Handball
VTV Mundenheim haben Sieg fest im Visier
„Mit dem Spielplan beschäftigen wir uns höchstens im Hinterkopf“, sagt Rückraumspieler Tim Schmieder. Klar kommen in der Rückrunde jede Menge Auswärtsspiele auf die Mundenheimer zu. „Aber jetzt schauen wir erst einmal auf das nächste Spiel.“ Und das sei eben ein Heimspiel gegen einen direkten Konkurrenten im Kampf um den Klassenverbleib. „Deshalb ist das für uns schon jetzt ein enorm wichtiges Spiel, in dem es für uns praktisch um vier Punkte geht.“ Als Punktepolster sozusagen.
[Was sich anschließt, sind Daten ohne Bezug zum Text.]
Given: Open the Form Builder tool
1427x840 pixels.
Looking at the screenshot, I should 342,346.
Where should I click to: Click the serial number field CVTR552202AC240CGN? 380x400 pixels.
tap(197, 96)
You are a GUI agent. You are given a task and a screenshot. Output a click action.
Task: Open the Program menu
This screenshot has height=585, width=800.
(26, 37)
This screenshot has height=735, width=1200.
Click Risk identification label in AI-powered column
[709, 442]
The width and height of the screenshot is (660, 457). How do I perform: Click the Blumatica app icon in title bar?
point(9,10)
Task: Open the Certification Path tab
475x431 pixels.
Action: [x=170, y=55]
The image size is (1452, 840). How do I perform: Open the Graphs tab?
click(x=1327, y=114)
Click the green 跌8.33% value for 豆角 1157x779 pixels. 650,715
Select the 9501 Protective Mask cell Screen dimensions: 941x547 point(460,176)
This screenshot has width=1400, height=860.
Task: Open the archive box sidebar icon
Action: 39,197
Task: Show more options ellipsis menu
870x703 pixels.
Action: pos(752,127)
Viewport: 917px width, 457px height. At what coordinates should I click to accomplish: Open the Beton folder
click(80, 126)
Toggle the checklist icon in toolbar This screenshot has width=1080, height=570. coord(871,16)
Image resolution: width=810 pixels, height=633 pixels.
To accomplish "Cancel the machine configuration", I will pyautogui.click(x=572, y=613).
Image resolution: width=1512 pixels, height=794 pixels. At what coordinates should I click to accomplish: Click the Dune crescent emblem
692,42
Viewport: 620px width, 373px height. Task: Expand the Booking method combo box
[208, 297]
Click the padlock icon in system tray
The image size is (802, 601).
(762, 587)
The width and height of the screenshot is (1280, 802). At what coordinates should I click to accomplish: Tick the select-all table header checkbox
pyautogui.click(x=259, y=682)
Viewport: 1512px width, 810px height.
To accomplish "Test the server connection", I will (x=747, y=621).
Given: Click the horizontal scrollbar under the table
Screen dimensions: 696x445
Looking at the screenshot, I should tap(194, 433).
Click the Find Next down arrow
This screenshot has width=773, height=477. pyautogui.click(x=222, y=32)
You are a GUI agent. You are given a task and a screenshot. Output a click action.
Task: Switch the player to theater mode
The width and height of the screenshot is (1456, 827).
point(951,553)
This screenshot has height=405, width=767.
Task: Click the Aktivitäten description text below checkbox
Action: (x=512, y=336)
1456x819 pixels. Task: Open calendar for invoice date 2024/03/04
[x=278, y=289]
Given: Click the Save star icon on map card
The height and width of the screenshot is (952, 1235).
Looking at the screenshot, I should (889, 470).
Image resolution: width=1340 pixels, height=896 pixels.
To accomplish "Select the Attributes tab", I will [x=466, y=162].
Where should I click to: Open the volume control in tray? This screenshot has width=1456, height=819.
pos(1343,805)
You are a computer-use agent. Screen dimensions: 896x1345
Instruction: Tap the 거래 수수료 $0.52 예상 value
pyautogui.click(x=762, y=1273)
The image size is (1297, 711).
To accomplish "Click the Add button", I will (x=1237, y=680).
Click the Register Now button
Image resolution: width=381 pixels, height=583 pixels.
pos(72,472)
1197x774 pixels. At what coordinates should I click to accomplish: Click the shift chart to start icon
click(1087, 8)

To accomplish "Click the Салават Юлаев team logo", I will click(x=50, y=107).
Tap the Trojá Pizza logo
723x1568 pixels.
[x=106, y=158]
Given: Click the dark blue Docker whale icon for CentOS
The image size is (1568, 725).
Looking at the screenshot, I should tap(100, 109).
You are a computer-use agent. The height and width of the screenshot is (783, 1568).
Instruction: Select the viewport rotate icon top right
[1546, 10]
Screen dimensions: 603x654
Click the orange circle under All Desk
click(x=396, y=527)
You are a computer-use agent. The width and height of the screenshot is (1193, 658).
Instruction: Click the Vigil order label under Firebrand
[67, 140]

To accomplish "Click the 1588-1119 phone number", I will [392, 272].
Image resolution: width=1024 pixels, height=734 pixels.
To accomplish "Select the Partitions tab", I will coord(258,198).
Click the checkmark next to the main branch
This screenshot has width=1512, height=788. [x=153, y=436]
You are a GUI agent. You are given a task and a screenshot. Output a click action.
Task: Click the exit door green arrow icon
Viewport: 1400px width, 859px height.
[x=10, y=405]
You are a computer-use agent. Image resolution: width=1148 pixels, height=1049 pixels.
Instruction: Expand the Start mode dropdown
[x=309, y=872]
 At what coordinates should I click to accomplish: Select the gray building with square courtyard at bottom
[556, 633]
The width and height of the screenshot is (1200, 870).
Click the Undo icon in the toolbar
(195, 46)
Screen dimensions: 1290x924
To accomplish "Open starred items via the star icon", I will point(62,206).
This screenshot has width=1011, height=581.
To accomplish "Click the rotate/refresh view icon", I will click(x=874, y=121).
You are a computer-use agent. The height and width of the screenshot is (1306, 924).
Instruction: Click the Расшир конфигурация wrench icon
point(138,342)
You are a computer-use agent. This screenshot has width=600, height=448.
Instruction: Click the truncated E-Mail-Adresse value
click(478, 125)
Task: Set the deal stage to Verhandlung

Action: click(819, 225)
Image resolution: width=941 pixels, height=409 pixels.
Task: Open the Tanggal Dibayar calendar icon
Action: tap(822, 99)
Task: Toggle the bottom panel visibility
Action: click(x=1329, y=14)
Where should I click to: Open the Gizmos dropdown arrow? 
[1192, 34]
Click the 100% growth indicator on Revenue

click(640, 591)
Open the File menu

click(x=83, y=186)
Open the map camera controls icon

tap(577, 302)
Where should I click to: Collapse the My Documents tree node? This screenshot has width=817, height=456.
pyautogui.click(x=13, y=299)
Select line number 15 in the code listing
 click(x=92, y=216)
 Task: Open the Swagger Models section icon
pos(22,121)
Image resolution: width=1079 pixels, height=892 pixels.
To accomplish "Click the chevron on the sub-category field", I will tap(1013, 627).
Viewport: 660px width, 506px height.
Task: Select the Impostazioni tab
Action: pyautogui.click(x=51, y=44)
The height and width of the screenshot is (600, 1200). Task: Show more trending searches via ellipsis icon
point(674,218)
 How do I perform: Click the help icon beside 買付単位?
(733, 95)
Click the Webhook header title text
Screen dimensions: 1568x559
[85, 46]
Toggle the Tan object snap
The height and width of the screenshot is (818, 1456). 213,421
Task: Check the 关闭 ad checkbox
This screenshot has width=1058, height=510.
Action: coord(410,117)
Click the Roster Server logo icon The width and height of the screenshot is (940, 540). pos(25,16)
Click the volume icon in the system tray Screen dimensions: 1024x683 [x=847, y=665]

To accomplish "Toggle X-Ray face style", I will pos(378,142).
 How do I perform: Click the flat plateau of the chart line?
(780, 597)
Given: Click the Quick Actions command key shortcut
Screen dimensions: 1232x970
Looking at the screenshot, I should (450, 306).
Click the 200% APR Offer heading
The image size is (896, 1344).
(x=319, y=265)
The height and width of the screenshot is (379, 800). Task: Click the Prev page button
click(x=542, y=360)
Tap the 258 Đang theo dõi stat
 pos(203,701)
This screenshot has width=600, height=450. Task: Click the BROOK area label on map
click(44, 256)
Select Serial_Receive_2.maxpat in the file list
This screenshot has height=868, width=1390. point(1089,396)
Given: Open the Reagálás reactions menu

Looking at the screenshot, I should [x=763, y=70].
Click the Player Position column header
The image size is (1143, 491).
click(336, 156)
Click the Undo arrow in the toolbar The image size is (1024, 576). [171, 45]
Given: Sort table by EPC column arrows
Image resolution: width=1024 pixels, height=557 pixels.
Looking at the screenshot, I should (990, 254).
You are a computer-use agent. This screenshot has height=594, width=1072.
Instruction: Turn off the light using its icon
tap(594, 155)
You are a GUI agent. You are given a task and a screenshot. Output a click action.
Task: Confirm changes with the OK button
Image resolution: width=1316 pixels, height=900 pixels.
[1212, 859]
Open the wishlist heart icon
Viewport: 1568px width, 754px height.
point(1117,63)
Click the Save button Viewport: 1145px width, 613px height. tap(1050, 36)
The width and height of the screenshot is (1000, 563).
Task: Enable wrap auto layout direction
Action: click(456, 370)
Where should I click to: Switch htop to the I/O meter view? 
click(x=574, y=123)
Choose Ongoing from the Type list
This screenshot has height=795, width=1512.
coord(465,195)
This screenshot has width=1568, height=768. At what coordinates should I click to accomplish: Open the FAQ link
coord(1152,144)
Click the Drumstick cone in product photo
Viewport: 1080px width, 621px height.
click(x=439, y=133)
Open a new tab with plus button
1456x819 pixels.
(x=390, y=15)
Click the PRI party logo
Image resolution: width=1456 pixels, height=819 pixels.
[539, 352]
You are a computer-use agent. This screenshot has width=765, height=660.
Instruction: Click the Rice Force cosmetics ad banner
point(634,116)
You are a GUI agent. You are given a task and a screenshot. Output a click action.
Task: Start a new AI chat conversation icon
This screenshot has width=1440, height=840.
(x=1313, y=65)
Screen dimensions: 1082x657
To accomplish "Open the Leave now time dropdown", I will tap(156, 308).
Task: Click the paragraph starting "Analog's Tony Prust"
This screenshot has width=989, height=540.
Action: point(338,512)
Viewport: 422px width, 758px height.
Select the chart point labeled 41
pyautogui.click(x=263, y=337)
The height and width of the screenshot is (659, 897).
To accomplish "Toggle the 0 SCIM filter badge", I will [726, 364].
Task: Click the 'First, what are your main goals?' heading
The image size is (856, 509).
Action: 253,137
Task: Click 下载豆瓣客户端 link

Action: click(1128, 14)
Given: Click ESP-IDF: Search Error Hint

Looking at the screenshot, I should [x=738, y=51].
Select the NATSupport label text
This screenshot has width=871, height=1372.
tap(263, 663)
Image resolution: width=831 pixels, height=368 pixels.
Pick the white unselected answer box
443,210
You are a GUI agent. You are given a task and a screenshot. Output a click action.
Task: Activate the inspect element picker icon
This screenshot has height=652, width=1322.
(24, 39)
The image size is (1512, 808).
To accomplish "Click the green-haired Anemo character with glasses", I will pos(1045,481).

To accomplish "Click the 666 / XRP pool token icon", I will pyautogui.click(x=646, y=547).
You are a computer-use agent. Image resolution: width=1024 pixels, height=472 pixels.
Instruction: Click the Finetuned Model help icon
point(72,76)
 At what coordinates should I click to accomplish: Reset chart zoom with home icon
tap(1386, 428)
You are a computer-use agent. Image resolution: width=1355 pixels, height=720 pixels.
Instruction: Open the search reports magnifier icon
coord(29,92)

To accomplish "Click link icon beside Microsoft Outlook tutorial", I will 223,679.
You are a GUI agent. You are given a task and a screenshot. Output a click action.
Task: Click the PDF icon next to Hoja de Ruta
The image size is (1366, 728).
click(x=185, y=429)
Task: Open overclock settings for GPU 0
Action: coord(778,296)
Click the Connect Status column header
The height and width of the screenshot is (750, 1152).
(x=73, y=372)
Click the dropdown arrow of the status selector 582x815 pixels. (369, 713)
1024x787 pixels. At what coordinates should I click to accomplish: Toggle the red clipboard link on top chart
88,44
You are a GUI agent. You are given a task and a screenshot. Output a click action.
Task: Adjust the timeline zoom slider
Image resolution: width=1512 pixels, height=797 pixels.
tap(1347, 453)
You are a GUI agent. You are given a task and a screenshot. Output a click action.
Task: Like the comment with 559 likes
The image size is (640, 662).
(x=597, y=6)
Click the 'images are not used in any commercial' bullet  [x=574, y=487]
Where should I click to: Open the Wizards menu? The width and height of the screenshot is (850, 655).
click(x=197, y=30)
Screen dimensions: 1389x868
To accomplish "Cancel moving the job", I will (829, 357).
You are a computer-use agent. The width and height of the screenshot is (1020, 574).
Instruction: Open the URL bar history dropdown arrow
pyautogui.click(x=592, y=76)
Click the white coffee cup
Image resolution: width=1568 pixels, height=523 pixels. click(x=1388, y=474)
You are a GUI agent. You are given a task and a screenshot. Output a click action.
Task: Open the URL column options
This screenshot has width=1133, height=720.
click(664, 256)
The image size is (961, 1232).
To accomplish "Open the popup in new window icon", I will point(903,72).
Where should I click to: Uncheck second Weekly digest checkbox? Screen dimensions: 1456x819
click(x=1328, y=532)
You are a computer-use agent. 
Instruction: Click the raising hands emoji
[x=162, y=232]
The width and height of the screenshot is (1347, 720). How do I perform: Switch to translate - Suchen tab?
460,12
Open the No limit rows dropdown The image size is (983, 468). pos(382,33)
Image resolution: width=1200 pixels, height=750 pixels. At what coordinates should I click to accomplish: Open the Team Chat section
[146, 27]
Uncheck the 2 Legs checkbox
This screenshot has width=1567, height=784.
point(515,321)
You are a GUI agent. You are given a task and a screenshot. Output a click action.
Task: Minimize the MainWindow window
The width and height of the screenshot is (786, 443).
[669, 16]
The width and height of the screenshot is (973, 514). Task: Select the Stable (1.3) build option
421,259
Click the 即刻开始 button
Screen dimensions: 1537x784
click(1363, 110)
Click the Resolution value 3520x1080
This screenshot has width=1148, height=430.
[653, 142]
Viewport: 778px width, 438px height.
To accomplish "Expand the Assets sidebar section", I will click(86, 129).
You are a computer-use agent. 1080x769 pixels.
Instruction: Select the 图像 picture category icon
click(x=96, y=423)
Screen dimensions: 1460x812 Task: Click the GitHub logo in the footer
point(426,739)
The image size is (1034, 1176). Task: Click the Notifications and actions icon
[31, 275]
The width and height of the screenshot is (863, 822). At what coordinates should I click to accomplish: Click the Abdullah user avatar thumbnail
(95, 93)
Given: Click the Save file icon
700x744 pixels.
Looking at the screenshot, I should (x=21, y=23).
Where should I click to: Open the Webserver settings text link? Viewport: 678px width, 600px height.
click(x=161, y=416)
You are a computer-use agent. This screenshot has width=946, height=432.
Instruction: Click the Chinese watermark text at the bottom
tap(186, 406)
Dabei nimmt der 28-Jährige die Reserve des Bundesligisten HSG Wetzlar keineswegs auf die leichte Schulter. Immerhin bezwang die HSG in der Vorwoche den TV Kirchzell. „Das ist eine junge, schnelle Mannschaft, gegen die wir wieder alles in die Waagschale werfen müssen.“ Er hat kein Zweifel, dass dies gelingt. „Die Stimmung unter der Woche war im Training gigantisch.“ Das wollen die Mundenheimer am Samstag wieder auf das Spielfeld übertragen.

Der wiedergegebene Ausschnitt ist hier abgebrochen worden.